Using the records below, give again exactly the lines from the line that contains "McAfee (451, 2119)" through the line that contains "Обмен и возврат (970, 1555)", both ends included, and only those.

----------

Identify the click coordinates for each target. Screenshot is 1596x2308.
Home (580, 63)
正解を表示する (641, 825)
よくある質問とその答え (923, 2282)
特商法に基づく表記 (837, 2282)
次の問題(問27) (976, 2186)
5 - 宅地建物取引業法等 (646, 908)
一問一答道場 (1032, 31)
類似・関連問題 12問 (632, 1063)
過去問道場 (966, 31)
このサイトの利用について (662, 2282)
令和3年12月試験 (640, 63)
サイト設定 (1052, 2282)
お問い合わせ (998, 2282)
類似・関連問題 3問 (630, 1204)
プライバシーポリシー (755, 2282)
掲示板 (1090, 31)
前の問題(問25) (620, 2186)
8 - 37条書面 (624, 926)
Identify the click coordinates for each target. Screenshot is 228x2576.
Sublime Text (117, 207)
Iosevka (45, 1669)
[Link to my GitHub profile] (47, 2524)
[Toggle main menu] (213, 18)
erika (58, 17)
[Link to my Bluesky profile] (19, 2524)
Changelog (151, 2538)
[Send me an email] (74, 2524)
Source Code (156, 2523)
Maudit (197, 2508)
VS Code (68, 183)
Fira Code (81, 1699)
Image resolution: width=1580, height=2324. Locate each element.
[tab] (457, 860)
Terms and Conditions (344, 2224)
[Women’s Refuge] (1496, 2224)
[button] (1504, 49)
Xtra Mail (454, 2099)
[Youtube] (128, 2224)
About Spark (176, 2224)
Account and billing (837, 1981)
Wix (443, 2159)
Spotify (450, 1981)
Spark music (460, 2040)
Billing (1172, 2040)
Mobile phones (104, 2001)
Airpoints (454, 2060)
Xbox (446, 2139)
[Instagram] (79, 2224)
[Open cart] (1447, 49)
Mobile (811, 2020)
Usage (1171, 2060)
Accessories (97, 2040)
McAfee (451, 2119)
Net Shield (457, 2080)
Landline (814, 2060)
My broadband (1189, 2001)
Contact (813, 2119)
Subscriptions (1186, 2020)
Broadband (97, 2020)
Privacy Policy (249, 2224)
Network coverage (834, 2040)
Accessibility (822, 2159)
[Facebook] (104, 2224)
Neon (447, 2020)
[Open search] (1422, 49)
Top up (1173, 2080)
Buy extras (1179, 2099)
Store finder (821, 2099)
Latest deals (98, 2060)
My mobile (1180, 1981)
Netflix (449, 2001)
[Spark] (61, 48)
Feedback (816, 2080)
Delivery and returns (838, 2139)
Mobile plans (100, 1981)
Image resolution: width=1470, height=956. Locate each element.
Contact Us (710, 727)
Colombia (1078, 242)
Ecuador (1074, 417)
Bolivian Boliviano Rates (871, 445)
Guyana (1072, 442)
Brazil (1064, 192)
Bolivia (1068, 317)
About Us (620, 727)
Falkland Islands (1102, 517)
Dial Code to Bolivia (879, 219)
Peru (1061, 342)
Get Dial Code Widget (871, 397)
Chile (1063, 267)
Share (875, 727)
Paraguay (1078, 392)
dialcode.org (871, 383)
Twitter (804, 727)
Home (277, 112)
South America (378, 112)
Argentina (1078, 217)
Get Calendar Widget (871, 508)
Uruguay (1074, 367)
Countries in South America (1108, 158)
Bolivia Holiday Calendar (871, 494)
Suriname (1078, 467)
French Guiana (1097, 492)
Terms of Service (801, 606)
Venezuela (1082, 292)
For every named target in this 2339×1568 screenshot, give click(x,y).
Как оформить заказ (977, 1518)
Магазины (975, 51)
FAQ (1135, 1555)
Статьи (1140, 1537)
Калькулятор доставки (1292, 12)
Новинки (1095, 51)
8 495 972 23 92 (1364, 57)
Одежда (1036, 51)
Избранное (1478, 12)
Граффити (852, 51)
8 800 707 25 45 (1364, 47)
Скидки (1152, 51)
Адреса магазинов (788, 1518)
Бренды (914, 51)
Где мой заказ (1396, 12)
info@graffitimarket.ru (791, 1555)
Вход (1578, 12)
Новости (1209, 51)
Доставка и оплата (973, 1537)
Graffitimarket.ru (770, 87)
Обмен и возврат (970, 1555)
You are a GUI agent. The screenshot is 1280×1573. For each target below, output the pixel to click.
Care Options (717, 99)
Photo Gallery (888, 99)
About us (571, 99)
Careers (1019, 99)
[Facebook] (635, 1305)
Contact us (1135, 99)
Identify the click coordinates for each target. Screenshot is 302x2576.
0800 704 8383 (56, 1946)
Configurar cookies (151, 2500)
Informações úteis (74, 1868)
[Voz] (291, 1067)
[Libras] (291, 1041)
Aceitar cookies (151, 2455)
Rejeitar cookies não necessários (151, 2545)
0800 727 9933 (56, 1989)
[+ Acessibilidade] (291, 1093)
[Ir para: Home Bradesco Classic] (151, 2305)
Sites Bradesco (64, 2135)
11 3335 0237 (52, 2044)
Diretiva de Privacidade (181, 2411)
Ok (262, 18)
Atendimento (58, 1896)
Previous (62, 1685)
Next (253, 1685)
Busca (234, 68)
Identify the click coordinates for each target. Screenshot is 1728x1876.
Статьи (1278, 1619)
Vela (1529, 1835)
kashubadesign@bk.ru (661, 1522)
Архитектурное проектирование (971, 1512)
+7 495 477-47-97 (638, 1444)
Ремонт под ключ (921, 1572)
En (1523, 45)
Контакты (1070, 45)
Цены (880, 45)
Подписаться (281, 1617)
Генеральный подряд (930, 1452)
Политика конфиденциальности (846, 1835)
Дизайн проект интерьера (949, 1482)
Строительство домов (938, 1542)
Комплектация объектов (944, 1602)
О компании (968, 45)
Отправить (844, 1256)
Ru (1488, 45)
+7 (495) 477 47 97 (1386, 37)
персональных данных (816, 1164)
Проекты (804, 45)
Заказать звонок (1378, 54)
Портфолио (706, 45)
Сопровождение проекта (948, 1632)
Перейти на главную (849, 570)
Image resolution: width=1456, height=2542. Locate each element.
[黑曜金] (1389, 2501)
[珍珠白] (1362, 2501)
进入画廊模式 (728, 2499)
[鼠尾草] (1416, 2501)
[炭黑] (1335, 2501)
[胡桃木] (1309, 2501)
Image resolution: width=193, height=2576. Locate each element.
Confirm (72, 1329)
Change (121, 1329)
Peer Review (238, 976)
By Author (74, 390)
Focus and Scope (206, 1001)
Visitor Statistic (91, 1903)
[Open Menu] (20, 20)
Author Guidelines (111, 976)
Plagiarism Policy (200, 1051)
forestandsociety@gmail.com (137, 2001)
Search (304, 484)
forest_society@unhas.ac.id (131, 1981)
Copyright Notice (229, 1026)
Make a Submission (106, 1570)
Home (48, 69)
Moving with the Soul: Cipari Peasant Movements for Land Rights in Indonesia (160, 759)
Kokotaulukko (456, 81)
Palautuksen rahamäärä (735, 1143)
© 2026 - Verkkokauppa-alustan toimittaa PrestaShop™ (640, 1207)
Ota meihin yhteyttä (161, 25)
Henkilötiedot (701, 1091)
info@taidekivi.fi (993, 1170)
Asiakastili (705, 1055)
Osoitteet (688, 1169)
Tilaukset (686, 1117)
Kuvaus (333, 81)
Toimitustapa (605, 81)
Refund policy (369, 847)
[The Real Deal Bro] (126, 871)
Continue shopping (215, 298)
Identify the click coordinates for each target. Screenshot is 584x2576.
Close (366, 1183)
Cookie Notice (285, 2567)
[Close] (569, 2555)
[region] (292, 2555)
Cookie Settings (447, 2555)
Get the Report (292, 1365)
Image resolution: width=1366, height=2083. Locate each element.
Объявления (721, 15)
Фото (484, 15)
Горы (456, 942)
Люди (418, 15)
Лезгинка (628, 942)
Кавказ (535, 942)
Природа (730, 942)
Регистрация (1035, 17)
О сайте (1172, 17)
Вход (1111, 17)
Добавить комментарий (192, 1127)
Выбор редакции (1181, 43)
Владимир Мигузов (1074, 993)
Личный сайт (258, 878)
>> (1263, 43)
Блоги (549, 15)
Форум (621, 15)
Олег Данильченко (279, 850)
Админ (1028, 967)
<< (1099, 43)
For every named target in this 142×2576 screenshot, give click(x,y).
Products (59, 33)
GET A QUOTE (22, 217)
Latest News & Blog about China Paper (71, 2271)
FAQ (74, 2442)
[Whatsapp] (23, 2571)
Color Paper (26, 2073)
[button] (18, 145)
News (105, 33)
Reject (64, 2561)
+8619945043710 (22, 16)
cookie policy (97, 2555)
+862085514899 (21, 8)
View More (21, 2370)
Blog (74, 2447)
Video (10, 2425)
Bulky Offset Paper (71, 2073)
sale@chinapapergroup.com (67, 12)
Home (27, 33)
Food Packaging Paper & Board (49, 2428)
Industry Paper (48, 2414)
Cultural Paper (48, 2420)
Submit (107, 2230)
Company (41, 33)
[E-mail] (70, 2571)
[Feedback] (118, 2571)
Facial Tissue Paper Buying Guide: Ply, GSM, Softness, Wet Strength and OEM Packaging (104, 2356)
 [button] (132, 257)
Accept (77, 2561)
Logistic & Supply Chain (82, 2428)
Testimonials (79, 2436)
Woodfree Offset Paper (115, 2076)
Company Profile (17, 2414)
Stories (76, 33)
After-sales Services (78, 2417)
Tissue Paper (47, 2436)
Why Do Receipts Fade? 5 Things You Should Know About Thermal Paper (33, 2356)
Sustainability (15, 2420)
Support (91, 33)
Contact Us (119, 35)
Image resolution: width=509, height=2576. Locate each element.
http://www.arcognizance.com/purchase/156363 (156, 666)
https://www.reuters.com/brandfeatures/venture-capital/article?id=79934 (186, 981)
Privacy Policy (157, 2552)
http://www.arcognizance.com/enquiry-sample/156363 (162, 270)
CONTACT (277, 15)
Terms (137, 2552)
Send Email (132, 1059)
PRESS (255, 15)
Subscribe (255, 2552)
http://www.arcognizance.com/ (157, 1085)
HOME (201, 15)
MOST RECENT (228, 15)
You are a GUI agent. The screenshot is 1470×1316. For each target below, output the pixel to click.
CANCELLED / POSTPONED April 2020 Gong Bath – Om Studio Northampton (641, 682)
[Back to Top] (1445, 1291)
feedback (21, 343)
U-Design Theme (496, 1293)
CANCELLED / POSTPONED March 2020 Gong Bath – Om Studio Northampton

----------

## Exercise answer
McAfee (451, 2119)
Net Shield (457, 2080)
Landline (814, 2060)
My broadband (1189, 2001)
Contact (813, 2119)
Subscriptions (1186, 2020)
Broadband (97, 2020)
Privacy Policy (249, 2224)
Network coverage (834, 2040)
Accessibility (822, 2159)
[Facebook] (104, 2224)
Neon (447, 2020)
[Open search] (1422, 49)
Top up (1173, 2080)
Buy extras (1179, 2099)
Store finder (821, 2099)
Latest deals (98, 2060)
My mobile (1180, 1981)
Netflix (449, 2001)
[Spark] (61, 48)
Feedback (816, 2080)
Delivery and returns (838, 2139)
Mobile plans (100, 1981)
Image resolution: width=1470, height=956. Locate each element.
Contact Us (710, 727)
Colombia (1078, 242)
Ecuador (1074, 417)
Bolivian Boliviano Rates (871, 445)
Guyana (1072, 442)
Brazil (1064, 192)
Bolivia (1068, 317)
About Us (620, 727)
Falkland Islands (1102, 517)
Dial Code to Bolivia (879, 219)
Peru (1061, 342)
Get Dial Code Widget (871, 397)
Chile (1063, 267)
Share (875, 727)
Paraguay (1078, 392)
dialcode.org (871, 383)
Twitter (804, 727)
Home (277, 112)
South America (378, 112)
Argentina (1078, 217)
Get Calendar Widget (871, 508)
Uruguay (1074, 367)
Countries in South America (1108, 158)
Bolivia Holiday Calendar (871, 494)
Suriname (1078, 467)
French Guiana (1097, 492)
Terms of Service (801, 606)
Venezuela (1082, 292)
For every named target in this 2339×1568 screenshot, give click(x,y).
Как оформить заказ (977, 1518)
Магазины (975, 51)
FAQ (1135, 1555)
Статьи (1140, 1537)
Калькулятор доставки (1292, 12)
Новинки (1095, 51)
8 495 972 23 92 (1364, 57)
Одежда (1036, 51)
Избранное (1478, 12)
Граффити (852, 51)
8 800 707 25 45 (1364, 47)
Скидки (1152, 51)
Адреса магазинов (788, 1518)
Бренды (914, 51)
Где мой заказ (1396, 12)
info@graffitimarket.ru (791, 1555)
Вход (1578, 12)
Новости (1209, 51)
Доставка и оплата (973, 1537)
Graffitimarket.ru (770, 87)
Обмен и возврат (970, 1555)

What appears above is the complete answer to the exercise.